Manage your time effectively. This is critical to your success in high school. If you ever get overwhelmed just remember to step back, catch your breath, and deal with what’s in front of you, focusing on one task at a time. Trying to do everything all at once will always overwhelm you, and you’ll get nothing done. If you stay practical, organize your time, and do your job, you will be successful.

Only your opinion about yourself is the one that really matters.  When I say this, I don’t mean this as an excuse to be arrogant or to always disregard the opinions of others. You should always be open to criticism and seriously consider whether it will benefit you. Be open to correction, but always remember that you’re the only person who knows what you want. You know your needs, more than anyone else, and how to achieve it best. I’m reminded of a quote by a famous Roman philosopher: “It never ceases to amaze me: we all love ourselves more than other people, but care more about their opinion than our own.”

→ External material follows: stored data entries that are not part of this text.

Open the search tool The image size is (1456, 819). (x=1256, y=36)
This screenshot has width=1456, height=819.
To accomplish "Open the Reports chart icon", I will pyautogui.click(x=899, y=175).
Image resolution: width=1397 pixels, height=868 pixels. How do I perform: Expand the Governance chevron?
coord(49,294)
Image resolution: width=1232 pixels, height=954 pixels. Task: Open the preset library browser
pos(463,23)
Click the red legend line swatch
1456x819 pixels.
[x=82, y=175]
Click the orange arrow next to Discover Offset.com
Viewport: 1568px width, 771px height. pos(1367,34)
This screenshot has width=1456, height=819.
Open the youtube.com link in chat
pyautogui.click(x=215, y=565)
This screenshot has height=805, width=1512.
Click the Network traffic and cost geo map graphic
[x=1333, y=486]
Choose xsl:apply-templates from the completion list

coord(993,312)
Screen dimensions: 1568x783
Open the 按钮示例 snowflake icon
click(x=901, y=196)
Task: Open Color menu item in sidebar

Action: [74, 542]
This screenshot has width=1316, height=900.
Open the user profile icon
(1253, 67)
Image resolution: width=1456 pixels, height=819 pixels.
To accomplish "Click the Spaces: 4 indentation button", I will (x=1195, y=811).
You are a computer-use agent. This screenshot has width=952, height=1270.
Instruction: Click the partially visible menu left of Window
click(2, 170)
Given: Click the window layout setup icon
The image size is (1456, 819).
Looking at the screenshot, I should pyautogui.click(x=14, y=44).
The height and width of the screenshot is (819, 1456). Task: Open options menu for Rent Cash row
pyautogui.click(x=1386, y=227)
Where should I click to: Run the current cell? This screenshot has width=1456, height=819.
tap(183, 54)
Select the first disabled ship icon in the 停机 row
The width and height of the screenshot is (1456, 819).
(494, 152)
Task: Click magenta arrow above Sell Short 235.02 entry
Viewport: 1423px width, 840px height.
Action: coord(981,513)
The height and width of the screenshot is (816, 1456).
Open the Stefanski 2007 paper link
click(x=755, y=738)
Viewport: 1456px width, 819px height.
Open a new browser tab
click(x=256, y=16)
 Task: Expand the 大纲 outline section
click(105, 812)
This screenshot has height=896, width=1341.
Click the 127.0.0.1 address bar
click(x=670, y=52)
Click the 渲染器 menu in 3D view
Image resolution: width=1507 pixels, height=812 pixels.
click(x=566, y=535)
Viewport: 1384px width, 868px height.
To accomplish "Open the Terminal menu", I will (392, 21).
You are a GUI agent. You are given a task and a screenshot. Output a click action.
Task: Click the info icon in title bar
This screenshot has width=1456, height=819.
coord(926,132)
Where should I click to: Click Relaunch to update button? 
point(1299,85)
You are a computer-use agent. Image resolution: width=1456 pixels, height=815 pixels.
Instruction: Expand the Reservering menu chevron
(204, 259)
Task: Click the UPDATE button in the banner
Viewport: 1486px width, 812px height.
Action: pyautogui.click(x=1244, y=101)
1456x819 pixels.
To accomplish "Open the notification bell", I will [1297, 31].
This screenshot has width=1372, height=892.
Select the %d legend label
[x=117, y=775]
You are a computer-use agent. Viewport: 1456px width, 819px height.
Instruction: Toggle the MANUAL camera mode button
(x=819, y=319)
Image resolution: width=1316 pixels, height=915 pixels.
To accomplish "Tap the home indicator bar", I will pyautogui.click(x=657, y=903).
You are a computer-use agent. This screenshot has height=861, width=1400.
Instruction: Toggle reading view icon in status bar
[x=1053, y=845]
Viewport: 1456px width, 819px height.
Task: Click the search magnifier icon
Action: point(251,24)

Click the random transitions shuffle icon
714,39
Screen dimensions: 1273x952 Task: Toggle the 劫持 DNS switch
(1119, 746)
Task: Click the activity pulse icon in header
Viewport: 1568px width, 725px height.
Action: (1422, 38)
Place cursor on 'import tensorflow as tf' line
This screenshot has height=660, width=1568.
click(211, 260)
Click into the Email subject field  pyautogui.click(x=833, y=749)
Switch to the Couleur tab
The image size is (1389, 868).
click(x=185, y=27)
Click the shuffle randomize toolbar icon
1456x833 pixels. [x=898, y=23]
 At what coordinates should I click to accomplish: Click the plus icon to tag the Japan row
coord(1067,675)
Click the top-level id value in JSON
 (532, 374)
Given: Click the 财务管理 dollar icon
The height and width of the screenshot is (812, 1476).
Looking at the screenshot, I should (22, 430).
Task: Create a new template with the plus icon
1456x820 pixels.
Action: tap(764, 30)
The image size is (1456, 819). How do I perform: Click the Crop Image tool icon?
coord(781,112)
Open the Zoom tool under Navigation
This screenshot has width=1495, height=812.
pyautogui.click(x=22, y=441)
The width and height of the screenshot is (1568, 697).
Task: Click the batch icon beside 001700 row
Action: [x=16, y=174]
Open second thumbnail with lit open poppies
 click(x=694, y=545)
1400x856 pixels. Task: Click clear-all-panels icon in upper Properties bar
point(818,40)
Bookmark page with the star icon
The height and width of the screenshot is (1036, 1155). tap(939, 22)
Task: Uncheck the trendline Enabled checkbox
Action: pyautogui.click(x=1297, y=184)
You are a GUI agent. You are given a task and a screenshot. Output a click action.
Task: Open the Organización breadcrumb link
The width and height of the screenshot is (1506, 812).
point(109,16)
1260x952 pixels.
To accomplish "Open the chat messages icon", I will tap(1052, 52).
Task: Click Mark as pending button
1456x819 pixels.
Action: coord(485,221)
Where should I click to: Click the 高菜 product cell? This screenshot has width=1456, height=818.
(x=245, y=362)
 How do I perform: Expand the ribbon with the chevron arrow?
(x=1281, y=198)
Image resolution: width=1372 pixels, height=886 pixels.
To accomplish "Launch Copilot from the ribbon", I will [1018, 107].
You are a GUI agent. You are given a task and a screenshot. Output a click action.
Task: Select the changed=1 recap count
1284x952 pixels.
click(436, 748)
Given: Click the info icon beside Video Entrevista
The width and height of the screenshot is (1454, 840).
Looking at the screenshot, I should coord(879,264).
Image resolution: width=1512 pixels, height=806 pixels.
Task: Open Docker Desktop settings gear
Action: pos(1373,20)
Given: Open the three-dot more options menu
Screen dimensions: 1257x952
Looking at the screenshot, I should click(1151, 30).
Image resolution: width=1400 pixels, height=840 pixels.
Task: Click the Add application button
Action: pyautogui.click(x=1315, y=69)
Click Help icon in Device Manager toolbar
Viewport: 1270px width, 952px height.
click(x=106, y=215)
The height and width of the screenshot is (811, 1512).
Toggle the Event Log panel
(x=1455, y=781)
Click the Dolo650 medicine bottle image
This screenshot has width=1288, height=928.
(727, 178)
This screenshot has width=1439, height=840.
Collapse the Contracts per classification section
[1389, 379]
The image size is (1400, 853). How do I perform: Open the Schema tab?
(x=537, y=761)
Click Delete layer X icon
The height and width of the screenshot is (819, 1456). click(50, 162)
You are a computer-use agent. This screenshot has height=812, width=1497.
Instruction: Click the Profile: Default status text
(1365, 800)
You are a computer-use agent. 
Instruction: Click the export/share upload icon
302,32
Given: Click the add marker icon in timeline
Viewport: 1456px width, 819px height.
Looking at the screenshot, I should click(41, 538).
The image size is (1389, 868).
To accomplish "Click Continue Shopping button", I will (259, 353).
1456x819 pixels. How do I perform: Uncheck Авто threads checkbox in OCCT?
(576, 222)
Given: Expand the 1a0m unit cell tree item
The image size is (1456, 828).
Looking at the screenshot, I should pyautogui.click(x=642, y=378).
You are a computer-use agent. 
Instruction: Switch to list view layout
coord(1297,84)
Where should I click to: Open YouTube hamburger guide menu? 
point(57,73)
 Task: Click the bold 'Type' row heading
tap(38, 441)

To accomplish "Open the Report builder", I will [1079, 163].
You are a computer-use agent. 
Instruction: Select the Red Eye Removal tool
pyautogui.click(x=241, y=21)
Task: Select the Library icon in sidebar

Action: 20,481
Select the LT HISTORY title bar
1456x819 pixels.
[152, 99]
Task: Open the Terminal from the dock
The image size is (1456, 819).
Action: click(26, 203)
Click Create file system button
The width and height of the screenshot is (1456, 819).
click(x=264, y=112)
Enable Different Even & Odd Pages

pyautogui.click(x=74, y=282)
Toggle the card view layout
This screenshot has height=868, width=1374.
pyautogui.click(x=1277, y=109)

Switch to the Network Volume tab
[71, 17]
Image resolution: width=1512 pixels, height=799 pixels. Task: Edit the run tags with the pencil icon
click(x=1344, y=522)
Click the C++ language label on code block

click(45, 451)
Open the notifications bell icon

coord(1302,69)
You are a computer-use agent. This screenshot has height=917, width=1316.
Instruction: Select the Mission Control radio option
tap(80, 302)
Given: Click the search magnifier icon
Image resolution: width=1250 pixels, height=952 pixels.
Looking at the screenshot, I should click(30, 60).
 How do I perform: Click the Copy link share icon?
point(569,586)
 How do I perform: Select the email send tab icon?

Never lose your self-respect. Building confidence is vital to how you view yourself. Don’t let other people determine your happiness, because only you can truly define the terms of it. It’s very important to maintain high self esteem. Don’t compromise your values or opinions just because of peer pressure or because you want to fit in. Do it because you are genuinely convinced by the evidence.

Get help whenever you need it. Learn to ask questions. Don’t be afraid to “be annoying”. If you feel dumb for asking questions, just think to yourself- how much dumber would it be to stay quiet and fail the class because you don’t understand what’s going on. Risk appearing “dumb” for a moment by asking a question, or remain “dumb” for the entire class not knowing the material.

Utilize your resources. Teachers are here to help you. Counselors are here to help you. Reach out to as many people as possible. Get help from as many people as you can.

Start planning for college early. It’s unbelievably important to plan for your future early on. I waited until the last minute and now I’m feeling the effects.